DATASET ENTRIES ->
- - - - - - -
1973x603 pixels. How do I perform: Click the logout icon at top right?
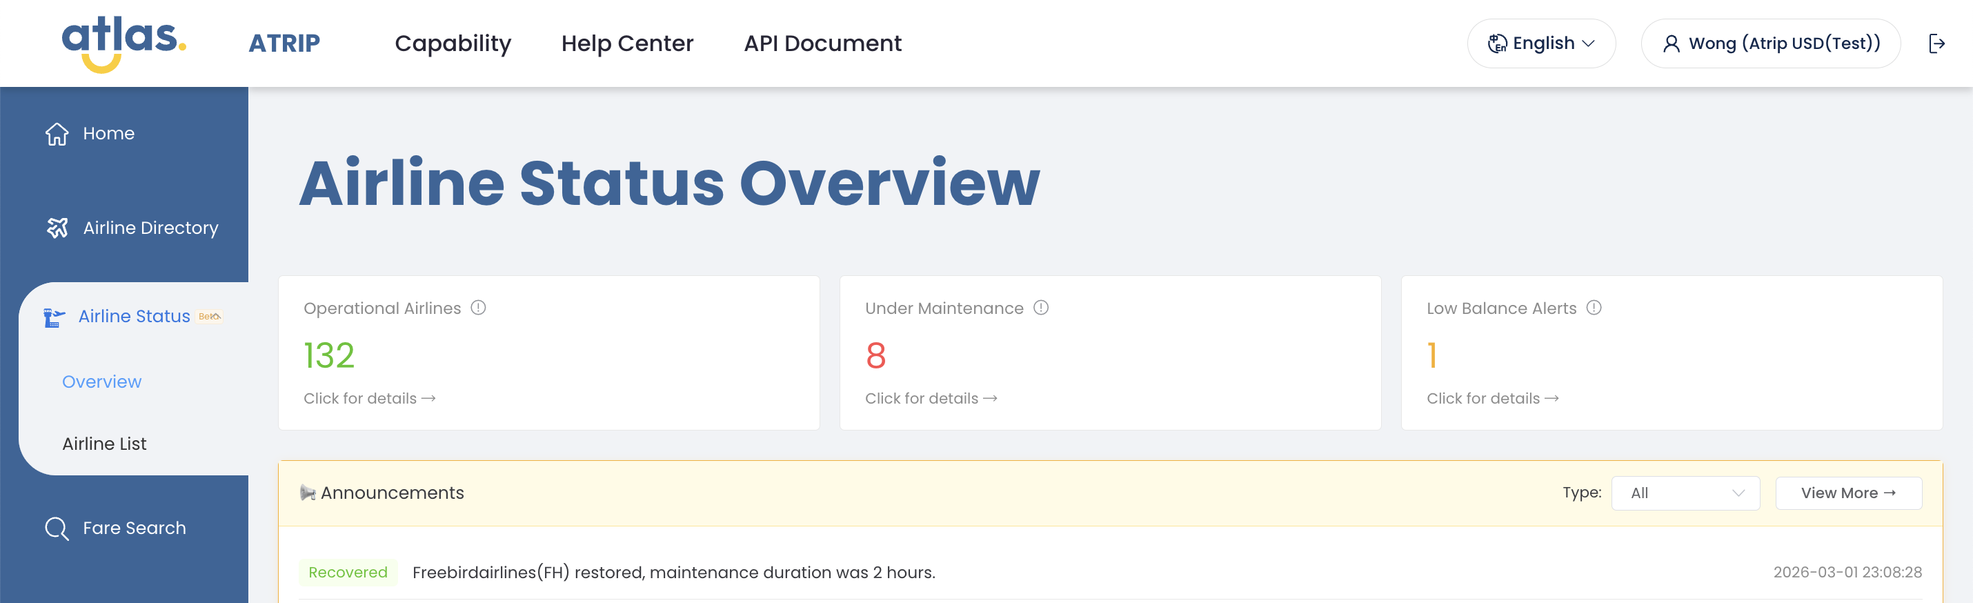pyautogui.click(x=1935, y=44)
- - - - - - -
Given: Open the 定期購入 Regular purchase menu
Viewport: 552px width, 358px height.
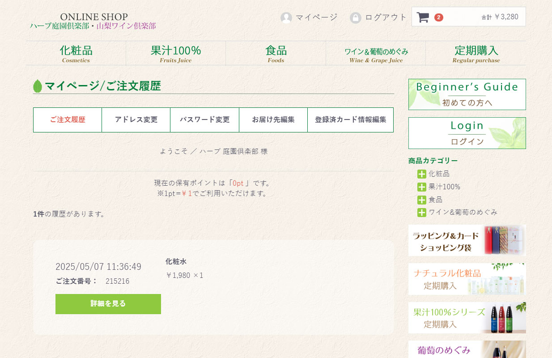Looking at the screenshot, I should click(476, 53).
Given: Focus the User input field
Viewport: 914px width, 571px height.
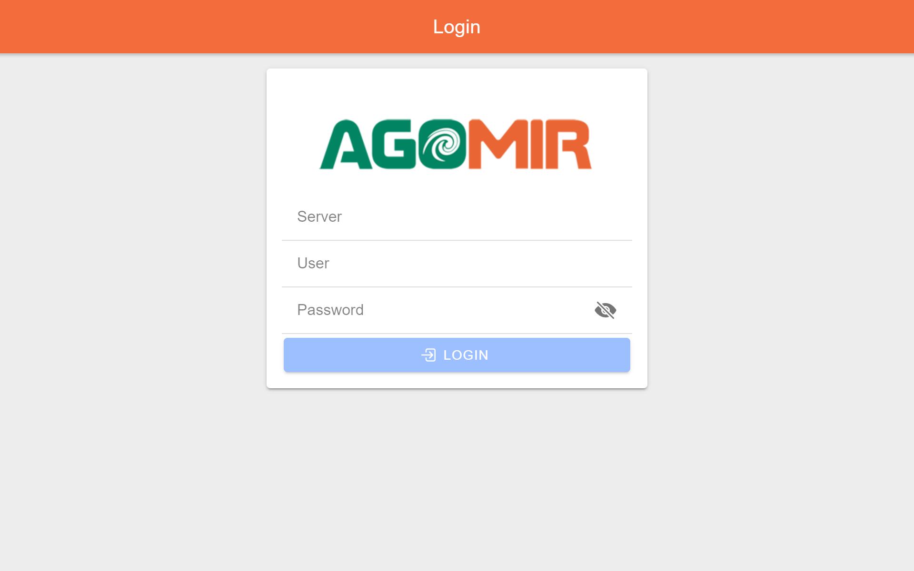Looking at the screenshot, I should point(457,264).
- - - - - - -
EXERCISE PROMPT ->
Whenever the word "Given" shows up in a line of the entries, list that line.

ANSWER TO THE EXERCISE ->
Given: Open the 定期購入 Regular purchase menu
Given: Focus the User input field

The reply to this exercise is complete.